WORK REQUIRED: Copy each line below that contains "през".

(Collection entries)
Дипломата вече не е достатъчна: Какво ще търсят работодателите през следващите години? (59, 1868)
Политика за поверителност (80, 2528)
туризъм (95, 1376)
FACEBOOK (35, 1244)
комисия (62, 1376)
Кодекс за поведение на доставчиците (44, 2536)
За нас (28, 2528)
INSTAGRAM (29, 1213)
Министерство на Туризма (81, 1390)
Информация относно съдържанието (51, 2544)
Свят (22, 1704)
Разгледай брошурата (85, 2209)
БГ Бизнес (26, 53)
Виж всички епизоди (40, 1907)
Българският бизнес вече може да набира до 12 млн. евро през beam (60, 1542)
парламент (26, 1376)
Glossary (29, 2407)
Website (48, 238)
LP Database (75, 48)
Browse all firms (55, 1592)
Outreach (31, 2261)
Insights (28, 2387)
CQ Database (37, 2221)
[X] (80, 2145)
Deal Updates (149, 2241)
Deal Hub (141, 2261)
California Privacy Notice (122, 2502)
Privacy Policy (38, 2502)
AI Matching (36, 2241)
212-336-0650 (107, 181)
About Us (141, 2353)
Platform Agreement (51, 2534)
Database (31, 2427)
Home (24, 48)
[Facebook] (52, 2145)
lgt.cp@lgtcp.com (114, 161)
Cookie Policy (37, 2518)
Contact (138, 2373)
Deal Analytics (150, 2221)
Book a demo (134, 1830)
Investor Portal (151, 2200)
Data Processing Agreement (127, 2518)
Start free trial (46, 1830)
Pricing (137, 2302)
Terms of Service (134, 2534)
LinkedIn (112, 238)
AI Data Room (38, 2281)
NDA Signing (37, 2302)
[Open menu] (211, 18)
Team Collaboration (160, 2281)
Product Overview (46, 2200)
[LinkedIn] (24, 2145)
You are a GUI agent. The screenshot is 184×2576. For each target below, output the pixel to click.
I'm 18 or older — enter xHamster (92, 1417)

THE COMPLETED TASK:
Дипломата вече не е достатъчна: Какво ще търсят работодателите през следващите години? (59, 1868)
Българският бизнес вече може да набира до 12 млн. евро през beam (60, 1542)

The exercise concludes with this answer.